Back to Fastmcp

Generate CLI

docs/cli/generate-cli.mdx

3.2.44.0 KB
Original Source

import { VersionBadge } from '/snippets/version-badge.mdx'

<VersionBadge version="3.0.0" />

fastmcp list and fastmcp call are general-purpose — you always specify the server, the tool name, and the arguments from scratch. fastmcp generate-cli goes further: it connects to a server, reads its tool schemas, and writes a standalone Python script where every tool is a proper subcommand with typed flags, help text, and tab completion. The result is a CLI that feels hand-written for that specific server.
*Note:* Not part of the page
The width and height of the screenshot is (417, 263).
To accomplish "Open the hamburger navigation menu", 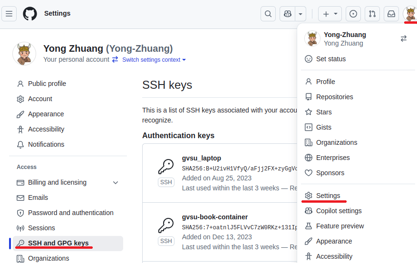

MCP tool schemas already contain everything a CLI framework needs — parameter names, types, descriptions, required/optional status, and defaults. generate-cli maps that into cyclopts commands, so JSON Schema types become Python type annotations, descriptions become --help text, and required parameters become mandatory flags.

Generating a Script

Point the command at any server target and it writes a CLI script:

bash
fastmcp generate-cli weather
fastmcp generate-cli http://localhost:8000/mcp
fastmcp generate-cli server.py my_weather_cli.py

The second positional argument sets the output path (defaults to cli.py). If the file already exists, pass -f to overwrite:

bash
fastmcp generate-cli weather -f

What You Get

The generated script is a regular Python file — executable, editable, and yours:

$ python cli.py call-tool --help
Usage: weather-cli call-tool COMMAND

Call a tool on the server

Commands:
  get_forecast  Get the weather forecast for a city.
  search_city   Search for a city by name.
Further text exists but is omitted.